Three months later I was sitting in Musso and Frank’s too excited to eat. Dinner half in me and threatening to not stay there I asked to be excused to go to the bathroom. I was excited about the movie yes. But what had my stomach riding the roller coaster at Pacific Ocean Park was what I had seen from the car as we drove down Hollywood Boulevard, the Pantages Theater all decked out for the arrival of the Queen of Everything! I slipped out the front door of the restaurant into the rare night air that only movie stars breathe and ran the six blocks from Las Palmas to Vine just to see the outer lobby of the Pantages. It was covered in photographs of the movie that was to open later that week. The movie everyone in the world had been waiting for over two years to see.  “The most anticipated movie event of all time” the adds read….and up until then it was.

The splendors of Egypt seared my eyes in gold and sapphire, the might and grandeur of a plaster of Paris ancient Rome engulfed me, and everywhere HER. I only had a minute to look and it was almost too much to bear. How could Debbie Reynolds, Henry Fonda, Jimmy Stewart, John Wayne, Carol Baker, Karl Malden, Eli Wallach, George Peppard and Carolyn Jones compete with this?  Was the West being won from the Indians more important that the ancient Near East being lost to the Romans? I had two choices, pass out on the star strewn sidewalk or run back to Musso and Franks. I turned to run and instantly I saw the most incredible thing my thirteen year old eyes had ever beheld.  High up on the side of the Hollywood Taft building right next door to the Pantages soaring up into the starless inky smoggy night was a painting of HER.  It was seventy; no it must have been a hundred feet high. She was seated on a replica of Tutankhamen’s throne in a green and gold crown, dressed in plunging neckline purple Irene Sharaff gown and holding the emblems of Upper and Lower Egypt across her bosom. Her violet eyes looking down upon me not with imperious hauteur, but with a kind of understanding as if she were the mother of the lost boys.

**What is needed:**
Reproduce the part of the passage about the Pantages Theater starting at "Three months later" and ending at "then it was.". The material that comes next is separate from the passage about the Pantages Theater.

**Supplied material:**
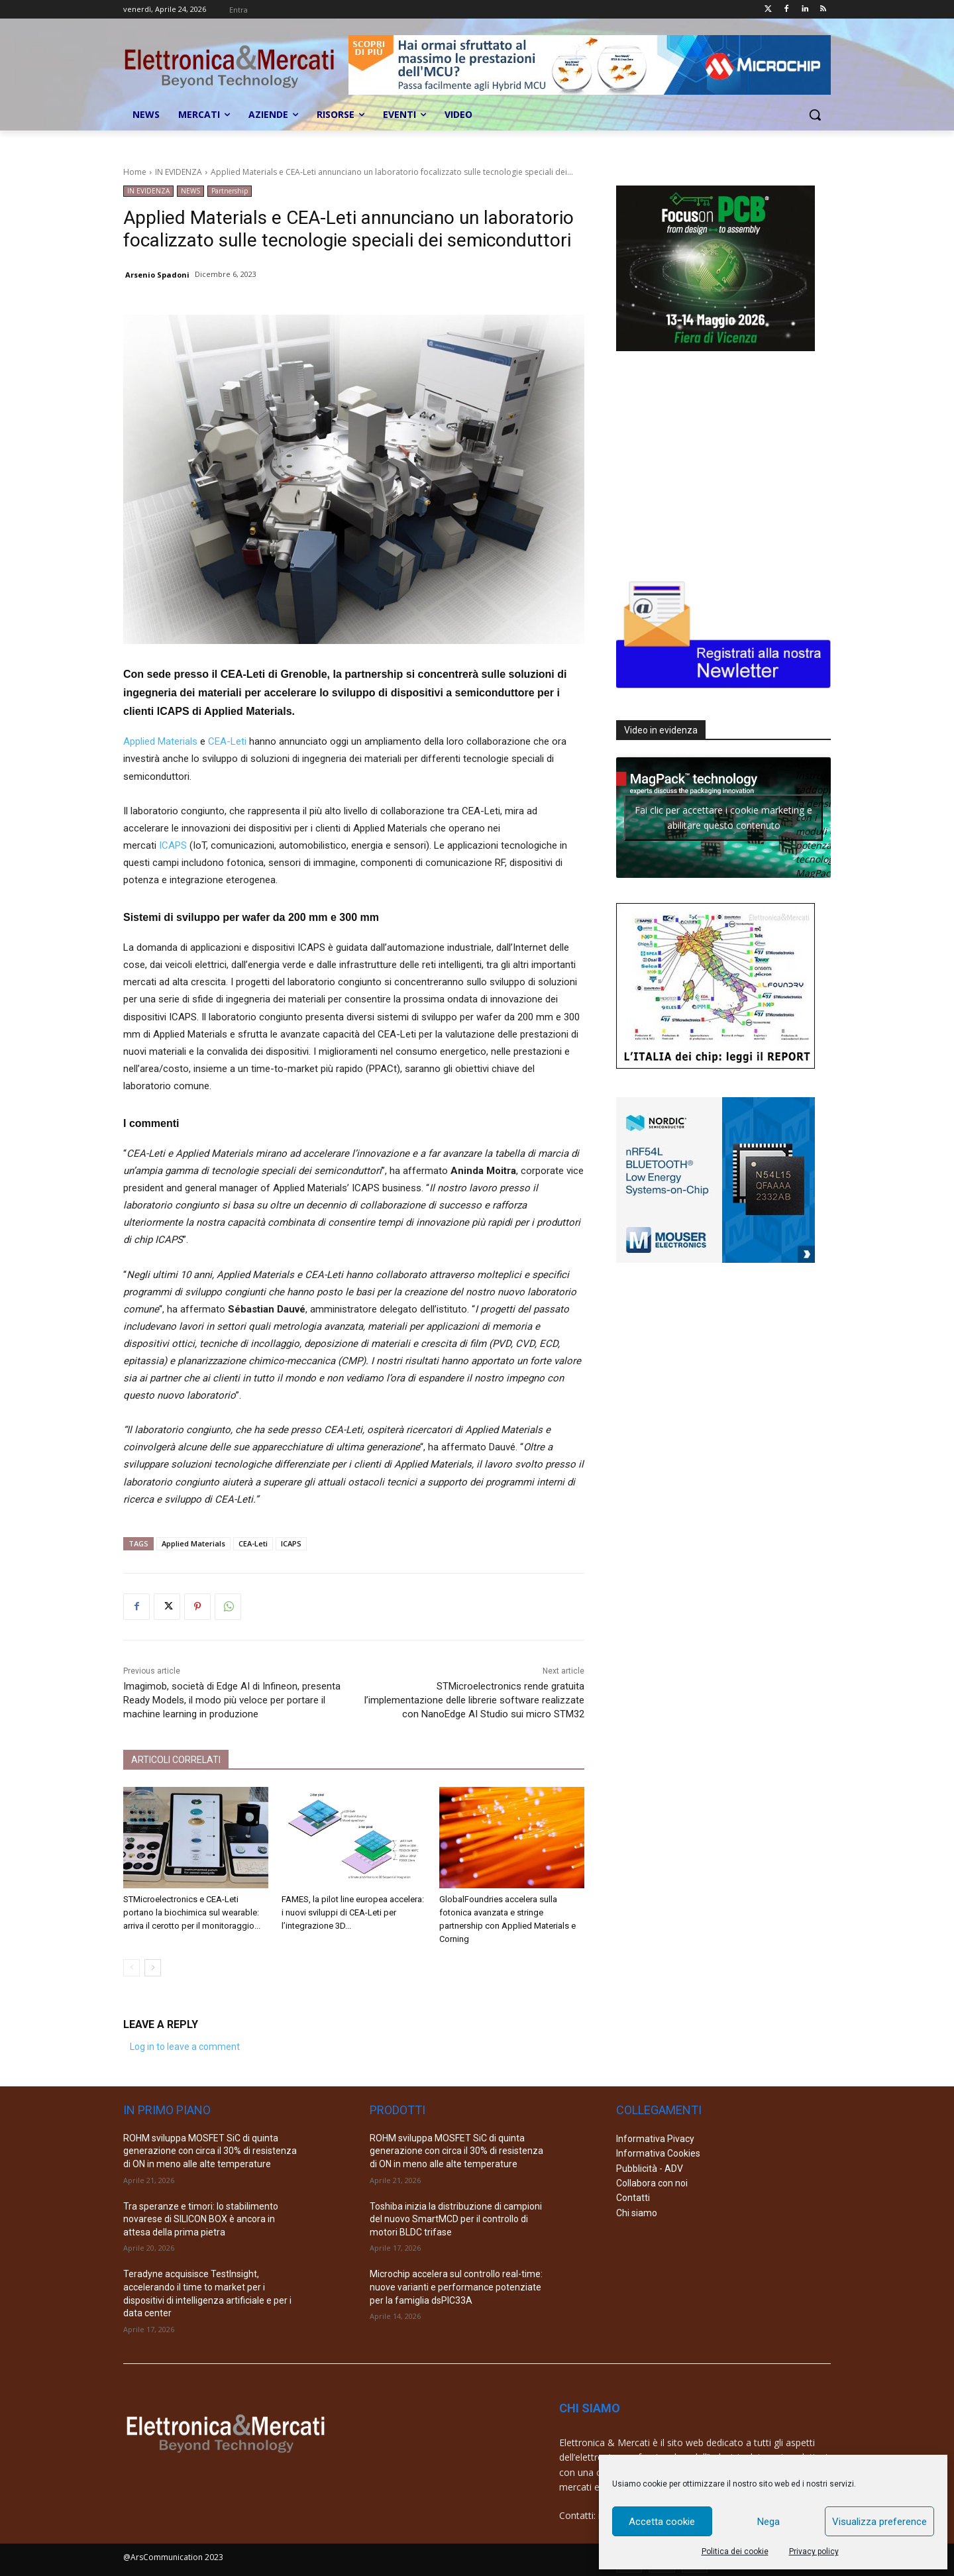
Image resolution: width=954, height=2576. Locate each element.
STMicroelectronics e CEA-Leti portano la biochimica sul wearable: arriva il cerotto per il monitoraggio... (191, 1912)
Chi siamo (636, 2213)
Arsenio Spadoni (157, 275)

**Reply to the exercise:**
Three months later I was sitting in Musso and Frank’s too excited to eat. Dinner half in me and threatening to not stay there I asked to be excused to go to the bathroom. I was excited about the movie yes. But what had my stomach riding the roller coaster at Pacific Ocean Park was what I had seen from the car as we drove down Hollywood Boulevard, the Pantages Theater all decked out for the arrival of the Queen of Everything! I slipped out the front door of the restaurant into the rare night air that only movie stars breathe and ran the six blocks from Las Palmas to Vine just to see the outer lobby of the Pantages. It was covered in photographs of the movie that was to open later that week. The movie everyone in the world had been waiting for over two years to see.  “The most anticipated movie event of all time” the adds read….and up until then it was.